## Page text
Segment Open
Historic district in Georgia, United States

The Roswell Historic District, in Roswell, Georgia in Fulton County. The district is a 120 acre area, roughly bounded by Big Creek, King and Dam Streets, and SW along New Marietta Hwy, in Roswell. It was listed on the National Register of Historic Places in 1974.

== History ==
Structures in the district date from as early as 1837. Willis Ball, from Connecticut, was builder and/or architect of four buildings listed: Primrose Cottage, Roswell Presbyterian Church, Bulloch Hall, and Barrington Hall. Bulloch Hall and Barrington Hall, both built in 1839, which were separately listed on the National Register in 1971. It includes Greek Revival architecture and Late Georgian architecture amongst its 28 contributing buildings and three contributing structures. Another contributing site is the Roswell town square.

== List of notable structures of the district ==

- Bulloch Hall (1839)
- Barrington Hall (1839)
Segment Closed
## Input data
Segment Open
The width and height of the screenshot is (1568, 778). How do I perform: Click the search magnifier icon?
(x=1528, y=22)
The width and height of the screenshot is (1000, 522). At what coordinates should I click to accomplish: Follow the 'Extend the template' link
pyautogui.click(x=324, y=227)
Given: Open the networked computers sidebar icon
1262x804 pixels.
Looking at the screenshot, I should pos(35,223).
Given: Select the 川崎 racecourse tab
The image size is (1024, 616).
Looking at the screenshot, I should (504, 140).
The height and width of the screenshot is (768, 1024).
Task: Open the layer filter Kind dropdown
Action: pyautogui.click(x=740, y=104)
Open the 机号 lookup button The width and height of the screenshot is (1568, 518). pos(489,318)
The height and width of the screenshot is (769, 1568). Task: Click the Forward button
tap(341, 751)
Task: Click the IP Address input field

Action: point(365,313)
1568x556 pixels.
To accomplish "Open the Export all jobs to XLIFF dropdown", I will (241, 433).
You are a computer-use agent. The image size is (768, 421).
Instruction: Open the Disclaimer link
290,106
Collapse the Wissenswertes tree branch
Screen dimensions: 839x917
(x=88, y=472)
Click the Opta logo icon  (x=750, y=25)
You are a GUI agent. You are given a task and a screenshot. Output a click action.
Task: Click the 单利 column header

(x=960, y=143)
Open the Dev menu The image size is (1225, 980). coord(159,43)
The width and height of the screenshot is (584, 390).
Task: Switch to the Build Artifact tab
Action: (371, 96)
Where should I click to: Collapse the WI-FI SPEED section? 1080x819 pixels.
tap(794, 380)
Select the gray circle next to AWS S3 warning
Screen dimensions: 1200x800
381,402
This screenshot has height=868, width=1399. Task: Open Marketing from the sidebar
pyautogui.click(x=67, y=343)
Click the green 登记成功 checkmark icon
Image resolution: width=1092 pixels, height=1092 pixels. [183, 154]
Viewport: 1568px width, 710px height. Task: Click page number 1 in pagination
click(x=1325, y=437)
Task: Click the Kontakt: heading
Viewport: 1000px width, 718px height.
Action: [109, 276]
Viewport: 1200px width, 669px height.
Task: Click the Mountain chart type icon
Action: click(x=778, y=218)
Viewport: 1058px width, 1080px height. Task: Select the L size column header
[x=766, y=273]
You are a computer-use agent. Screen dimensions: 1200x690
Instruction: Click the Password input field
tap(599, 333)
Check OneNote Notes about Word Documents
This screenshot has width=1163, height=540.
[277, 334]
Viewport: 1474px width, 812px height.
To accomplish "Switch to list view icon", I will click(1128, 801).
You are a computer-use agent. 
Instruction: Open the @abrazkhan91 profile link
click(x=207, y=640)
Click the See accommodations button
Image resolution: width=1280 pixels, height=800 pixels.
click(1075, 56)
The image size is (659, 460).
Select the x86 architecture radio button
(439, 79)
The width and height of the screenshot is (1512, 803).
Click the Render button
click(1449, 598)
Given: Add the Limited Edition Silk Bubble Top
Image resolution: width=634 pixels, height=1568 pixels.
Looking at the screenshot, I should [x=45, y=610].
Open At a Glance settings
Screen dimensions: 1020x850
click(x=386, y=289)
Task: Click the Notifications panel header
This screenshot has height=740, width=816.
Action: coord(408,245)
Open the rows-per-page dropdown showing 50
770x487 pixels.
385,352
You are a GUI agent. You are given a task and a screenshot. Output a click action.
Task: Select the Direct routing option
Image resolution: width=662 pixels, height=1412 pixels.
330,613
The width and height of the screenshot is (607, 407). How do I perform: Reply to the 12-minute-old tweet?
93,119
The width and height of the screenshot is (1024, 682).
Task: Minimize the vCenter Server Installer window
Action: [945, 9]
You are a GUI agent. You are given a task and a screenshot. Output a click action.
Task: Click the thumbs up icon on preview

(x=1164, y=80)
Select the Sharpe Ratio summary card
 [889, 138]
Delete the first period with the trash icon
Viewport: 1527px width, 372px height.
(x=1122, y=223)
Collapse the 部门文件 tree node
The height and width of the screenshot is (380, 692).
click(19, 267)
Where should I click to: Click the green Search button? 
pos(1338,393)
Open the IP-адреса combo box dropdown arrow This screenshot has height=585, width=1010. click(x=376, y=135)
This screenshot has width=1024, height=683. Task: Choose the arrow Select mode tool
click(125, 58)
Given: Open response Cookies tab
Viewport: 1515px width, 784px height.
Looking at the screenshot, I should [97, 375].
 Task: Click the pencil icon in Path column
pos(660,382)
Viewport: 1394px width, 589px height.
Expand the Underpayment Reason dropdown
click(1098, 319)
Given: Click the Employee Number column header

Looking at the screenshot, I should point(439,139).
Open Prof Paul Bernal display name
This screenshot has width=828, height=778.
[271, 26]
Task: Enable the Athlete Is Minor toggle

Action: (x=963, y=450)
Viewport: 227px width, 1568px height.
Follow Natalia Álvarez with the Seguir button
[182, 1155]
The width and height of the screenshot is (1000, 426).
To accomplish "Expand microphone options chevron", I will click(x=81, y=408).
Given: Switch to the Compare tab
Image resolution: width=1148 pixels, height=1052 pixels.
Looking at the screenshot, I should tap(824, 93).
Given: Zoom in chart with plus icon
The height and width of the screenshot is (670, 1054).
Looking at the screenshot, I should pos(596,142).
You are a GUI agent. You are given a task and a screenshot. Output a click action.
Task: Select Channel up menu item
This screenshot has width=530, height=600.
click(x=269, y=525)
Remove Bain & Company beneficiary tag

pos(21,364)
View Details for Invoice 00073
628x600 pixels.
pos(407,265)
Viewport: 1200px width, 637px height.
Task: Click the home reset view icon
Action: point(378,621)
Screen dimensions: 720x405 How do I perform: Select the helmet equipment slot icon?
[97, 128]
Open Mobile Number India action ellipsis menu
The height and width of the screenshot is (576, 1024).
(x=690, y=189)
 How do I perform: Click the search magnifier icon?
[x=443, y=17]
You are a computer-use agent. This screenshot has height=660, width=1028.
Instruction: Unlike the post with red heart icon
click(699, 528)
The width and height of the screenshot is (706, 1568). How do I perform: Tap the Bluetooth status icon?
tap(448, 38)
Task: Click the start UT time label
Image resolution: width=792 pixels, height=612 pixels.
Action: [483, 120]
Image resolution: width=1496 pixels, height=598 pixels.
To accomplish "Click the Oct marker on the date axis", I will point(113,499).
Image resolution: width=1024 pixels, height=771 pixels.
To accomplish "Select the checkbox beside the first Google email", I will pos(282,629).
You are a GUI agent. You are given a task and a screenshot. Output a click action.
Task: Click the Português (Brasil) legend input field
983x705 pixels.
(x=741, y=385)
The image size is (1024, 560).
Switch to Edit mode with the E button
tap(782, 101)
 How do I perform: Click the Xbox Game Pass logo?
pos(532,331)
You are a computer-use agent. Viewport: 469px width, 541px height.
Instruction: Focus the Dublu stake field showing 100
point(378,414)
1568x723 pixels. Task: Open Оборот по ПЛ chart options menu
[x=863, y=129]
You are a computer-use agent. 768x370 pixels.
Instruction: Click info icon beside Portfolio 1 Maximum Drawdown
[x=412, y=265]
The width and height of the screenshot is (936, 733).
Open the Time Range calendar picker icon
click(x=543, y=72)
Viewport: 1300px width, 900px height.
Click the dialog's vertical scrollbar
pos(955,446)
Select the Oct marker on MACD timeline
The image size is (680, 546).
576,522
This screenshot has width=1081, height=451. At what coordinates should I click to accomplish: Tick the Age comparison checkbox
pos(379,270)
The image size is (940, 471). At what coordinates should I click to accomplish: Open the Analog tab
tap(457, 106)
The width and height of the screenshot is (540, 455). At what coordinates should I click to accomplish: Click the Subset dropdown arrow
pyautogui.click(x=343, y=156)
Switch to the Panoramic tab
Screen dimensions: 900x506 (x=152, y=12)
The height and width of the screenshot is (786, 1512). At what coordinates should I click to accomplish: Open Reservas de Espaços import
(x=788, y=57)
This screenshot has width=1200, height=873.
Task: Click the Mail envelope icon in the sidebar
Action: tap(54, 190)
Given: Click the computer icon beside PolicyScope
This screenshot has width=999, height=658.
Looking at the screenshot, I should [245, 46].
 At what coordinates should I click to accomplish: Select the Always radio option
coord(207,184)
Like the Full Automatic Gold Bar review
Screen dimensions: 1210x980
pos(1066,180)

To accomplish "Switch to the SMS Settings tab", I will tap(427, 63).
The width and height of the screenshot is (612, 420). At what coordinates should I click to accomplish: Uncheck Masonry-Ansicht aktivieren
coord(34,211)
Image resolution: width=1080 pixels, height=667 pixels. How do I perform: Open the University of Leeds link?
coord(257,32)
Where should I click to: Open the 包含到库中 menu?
Segment Closed
## What you will do
[a] Using the Roswell Historic District text, explain in one to three sentences why Willis Ball matters to the district.
[b] Write out the Roswell Historic District text word for word from "Historic district in" to "Places in 1974.".
The records have nothing to do with the Roswell Historic District text.

## Problem solutions
[a] Willis Ball, from Connecticut, was the builder and/or architect of four of the listed buildings: Primrose Cottage, Roswell Presbyterian Church, Bulloch Hall, and Barrington Hall.

[b]
Historic district in Georgia, United States

The Roswell Historic District, in Roswell, Georgia in Fulton County. The district is a 120 acre area, roughly bounded by Big Creek, King and Dam Streets, and SW along New Marietta Hwy, in Roswell. It was listed on the National Register of Historic Places in 1974.